## ABOUT THIS EXERCISE
Copy every line of the listing that holds the string "agent".

## INPUT FOR THIS TASK

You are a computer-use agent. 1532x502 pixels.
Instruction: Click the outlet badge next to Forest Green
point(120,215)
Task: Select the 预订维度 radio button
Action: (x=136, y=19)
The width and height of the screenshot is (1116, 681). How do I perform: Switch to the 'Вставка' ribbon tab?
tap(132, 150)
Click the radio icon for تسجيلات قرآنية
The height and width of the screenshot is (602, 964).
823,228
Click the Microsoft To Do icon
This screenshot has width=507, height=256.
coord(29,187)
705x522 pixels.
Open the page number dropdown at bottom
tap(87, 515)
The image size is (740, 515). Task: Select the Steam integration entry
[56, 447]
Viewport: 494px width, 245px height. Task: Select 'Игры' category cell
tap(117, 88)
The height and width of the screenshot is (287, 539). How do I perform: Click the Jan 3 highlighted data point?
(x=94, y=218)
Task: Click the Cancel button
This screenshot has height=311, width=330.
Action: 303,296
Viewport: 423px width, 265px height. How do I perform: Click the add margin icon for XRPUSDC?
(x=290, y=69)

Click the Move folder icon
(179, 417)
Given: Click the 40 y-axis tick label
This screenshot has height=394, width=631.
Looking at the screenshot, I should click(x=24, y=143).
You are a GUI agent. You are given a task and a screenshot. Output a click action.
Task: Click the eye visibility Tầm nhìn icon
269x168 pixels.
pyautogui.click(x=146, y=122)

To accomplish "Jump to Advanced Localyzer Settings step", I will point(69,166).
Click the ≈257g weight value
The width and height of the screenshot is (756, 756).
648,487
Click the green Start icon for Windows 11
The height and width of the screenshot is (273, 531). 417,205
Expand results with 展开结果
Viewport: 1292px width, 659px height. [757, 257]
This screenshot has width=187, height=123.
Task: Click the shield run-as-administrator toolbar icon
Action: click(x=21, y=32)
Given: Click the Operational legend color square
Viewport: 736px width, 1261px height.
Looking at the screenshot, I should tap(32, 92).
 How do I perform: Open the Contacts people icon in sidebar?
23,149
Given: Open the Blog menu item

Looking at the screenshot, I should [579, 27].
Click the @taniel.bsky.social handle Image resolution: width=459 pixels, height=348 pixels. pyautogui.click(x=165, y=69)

## ANSWER AREA
You are a computer-use agent. 1532x502 pixels.
You are a GUI agent. You are given a task and a screenshot. Output a click action.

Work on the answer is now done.